++++ Dataset records

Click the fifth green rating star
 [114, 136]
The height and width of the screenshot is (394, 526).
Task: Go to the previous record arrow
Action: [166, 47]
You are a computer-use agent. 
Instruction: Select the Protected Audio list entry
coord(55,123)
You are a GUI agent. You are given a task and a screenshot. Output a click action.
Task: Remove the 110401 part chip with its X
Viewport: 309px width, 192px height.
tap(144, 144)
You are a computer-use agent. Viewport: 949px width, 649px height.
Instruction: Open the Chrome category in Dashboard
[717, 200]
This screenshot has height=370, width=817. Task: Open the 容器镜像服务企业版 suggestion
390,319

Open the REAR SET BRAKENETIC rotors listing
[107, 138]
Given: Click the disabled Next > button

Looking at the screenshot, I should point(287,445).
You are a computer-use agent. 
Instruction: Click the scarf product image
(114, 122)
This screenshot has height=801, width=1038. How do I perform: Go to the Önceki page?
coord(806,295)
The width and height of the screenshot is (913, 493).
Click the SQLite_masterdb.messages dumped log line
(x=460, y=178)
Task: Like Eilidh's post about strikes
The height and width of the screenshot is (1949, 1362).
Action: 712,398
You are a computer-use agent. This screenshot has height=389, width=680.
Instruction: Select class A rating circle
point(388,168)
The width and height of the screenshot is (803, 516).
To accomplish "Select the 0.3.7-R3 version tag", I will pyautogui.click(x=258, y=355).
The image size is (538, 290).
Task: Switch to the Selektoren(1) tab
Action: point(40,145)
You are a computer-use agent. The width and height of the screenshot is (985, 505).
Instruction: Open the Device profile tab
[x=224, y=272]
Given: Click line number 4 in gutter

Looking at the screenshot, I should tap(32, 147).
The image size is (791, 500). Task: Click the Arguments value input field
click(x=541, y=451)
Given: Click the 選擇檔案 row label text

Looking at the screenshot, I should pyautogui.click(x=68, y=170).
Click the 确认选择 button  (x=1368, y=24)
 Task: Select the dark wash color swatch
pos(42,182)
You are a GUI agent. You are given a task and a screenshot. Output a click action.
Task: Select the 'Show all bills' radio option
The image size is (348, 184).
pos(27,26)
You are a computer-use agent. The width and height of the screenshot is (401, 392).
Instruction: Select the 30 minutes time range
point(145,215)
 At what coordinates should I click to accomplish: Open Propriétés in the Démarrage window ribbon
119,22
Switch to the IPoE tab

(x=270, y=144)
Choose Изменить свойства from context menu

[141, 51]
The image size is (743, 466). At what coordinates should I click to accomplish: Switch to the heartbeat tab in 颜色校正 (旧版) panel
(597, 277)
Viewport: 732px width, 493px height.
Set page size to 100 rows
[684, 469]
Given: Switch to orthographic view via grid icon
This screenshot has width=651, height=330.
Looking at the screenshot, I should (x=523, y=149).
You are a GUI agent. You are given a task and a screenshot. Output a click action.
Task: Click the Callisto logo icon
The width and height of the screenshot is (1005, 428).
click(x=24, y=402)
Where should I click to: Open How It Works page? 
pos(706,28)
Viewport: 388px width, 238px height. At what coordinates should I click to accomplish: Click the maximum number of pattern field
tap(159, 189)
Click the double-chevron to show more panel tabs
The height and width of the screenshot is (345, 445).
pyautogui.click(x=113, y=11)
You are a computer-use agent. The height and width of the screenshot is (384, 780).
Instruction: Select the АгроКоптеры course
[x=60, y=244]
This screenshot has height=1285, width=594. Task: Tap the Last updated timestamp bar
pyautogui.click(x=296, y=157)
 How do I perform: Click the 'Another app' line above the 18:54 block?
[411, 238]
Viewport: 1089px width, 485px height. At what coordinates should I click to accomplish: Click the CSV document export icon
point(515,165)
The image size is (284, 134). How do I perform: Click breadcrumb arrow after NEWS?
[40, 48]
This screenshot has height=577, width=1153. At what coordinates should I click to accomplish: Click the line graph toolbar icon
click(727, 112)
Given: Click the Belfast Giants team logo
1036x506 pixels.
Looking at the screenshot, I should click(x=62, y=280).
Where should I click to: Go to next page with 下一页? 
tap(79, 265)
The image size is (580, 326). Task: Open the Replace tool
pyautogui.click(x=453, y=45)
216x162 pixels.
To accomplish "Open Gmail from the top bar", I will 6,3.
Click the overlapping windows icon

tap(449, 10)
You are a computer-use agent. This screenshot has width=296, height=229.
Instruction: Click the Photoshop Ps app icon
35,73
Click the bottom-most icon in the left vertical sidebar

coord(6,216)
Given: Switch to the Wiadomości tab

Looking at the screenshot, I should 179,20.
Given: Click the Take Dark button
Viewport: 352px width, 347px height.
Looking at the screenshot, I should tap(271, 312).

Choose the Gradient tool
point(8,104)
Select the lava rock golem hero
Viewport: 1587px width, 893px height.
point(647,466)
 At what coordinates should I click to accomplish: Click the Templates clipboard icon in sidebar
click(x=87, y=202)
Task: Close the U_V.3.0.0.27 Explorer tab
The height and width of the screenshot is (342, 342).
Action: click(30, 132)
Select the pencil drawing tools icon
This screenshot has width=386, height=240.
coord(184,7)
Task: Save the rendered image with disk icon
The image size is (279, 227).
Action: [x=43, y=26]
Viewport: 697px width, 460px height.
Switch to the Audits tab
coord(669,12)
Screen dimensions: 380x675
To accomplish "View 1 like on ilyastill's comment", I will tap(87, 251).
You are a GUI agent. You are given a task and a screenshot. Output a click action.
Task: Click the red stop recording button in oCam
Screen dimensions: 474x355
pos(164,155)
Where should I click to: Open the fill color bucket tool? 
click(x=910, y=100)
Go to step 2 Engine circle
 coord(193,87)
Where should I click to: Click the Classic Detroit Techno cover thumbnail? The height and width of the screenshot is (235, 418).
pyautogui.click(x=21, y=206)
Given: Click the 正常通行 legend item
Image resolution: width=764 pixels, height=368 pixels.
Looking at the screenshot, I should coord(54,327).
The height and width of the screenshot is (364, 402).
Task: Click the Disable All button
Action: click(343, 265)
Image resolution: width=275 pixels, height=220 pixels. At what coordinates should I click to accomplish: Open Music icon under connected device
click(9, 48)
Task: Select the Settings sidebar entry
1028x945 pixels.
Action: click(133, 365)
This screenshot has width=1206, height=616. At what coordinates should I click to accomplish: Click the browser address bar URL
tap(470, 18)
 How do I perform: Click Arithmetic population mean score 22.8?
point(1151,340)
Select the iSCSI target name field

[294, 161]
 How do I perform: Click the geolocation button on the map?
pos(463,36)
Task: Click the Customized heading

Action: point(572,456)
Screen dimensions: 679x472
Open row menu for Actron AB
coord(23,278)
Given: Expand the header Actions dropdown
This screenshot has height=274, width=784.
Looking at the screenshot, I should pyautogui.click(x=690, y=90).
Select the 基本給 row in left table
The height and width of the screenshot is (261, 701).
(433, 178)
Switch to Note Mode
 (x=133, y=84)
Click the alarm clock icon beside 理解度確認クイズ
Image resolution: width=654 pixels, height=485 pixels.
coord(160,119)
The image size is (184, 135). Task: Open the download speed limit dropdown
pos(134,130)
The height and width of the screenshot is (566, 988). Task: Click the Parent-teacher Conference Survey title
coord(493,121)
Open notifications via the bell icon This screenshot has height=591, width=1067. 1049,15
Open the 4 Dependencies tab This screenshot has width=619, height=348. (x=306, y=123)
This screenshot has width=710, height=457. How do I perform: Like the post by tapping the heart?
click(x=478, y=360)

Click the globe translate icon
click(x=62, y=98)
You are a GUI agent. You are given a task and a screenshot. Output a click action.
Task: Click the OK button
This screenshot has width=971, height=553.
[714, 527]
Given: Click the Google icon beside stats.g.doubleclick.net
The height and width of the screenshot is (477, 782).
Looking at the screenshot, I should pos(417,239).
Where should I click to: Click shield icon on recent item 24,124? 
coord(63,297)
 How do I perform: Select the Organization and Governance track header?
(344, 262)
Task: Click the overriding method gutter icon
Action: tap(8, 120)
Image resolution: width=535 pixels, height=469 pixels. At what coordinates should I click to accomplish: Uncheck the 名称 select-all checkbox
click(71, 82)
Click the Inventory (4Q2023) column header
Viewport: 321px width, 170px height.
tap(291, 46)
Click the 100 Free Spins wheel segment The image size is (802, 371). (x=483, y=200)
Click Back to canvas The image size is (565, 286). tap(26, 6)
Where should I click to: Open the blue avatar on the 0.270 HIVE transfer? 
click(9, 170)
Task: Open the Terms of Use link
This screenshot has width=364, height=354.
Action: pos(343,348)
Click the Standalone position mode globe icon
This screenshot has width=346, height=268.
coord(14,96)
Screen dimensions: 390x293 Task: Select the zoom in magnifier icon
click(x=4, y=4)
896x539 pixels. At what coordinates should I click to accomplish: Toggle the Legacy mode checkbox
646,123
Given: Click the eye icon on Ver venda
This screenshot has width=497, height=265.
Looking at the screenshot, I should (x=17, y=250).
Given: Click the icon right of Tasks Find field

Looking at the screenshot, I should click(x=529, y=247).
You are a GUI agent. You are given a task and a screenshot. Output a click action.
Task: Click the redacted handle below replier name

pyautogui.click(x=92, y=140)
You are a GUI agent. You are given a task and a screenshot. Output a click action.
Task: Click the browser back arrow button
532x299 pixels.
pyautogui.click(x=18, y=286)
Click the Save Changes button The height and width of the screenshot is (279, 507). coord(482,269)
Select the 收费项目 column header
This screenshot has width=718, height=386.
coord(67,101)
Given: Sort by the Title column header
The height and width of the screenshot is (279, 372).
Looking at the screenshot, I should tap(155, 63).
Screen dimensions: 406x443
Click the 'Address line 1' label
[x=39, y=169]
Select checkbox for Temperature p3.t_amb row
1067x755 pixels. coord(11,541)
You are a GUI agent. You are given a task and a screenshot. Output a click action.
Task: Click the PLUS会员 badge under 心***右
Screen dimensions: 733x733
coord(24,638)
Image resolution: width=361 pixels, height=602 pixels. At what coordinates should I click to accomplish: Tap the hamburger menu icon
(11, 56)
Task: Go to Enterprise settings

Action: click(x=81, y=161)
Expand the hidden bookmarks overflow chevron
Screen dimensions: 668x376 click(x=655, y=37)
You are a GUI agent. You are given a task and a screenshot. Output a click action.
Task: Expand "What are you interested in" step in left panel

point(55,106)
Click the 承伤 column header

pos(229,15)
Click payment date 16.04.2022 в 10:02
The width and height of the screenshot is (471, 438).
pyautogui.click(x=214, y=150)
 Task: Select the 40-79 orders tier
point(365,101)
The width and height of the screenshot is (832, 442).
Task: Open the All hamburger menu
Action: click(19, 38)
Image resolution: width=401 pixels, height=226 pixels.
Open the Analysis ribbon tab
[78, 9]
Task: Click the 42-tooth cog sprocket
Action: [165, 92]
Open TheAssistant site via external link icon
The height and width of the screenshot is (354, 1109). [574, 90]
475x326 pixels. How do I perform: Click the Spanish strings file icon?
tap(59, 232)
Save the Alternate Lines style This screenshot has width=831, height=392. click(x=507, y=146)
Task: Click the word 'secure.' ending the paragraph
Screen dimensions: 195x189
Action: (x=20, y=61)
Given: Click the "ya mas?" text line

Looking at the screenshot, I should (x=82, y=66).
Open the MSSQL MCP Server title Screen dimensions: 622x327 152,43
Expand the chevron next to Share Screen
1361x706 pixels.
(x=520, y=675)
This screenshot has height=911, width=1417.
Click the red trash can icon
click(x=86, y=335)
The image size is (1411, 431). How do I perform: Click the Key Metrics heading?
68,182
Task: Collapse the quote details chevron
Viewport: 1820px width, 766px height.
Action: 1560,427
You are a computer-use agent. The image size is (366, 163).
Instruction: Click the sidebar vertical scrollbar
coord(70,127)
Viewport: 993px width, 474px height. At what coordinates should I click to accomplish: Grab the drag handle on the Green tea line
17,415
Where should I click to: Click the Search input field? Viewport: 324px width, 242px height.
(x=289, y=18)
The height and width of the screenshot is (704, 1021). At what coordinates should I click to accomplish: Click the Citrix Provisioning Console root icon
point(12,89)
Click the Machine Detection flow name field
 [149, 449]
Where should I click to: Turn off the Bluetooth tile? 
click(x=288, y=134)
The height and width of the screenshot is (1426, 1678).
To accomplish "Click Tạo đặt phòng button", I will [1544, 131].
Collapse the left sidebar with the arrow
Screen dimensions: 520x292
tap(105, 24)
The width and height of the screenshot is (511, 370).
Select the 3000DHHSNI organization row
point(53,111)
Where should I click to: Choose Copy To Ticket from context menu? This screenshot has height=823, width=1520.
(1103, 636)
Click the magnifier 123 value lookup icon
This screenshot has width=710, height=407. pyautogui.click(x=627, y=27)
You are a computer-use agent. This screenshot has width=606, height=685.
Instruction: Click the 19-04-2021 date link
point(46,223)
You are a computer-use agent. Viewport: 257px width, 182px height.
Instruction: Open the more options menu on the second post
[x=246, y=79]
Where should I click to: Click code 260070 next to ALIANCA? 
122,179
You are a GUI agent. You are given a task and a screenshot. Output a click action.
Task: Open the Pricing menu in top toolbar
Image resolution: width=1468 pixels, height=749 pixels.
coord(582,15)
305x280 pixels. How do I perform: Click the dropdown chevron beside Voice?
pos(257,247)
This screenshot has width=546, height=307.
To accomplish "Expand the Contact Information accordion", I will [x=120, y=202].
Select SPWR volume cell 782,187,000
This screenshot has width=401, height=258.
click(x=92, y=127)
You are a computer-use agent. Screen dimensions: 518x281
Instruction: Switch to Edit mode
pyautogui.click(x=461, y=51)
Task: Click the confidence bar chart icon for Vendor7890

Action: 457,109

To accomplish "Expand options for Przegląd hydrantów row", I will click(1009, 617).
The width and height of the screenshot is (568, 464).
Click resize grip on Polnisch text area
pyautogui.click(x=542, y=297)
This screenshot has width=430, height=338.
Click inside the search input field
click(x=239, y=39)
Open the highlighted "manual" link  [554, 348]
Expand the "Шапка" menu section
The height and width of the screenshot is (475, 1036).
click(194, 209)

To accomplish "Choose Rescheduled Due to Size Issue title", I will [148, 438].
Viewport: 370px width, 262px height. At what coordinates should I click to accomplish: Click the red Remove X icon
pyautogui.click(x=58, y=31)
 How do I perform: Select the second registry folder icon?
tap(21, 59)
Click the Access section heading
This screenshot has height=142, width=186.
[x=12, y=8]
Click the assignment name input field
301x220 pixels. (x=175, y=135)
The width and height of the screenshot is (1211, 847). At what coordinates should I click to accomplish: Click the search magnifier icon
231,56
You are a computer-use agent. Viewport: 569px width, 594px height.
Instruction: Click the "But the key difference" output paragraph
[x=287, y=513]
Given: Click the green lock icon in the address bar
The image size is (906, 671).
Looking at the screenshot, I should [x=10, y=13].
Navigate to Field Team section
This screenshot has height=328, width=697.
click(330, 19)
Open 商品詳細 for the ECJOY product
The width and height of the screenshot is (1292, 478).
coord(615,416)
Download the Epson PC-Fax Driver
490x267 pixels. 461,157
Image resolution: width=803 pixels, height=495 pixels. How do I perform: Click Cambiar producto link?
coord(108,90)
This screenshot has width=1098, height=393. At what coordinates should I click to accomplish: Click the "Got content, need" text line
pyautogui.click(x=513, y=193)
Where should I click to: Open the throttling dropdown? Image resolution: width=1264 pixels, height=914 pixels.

++++++++

### [What you will do]
Identify the lines in the entries above that contain "logo", then copy them out.

### [Written response]
Task: Click the Callisto logo icon
Given: Click the Belfast Giants team logo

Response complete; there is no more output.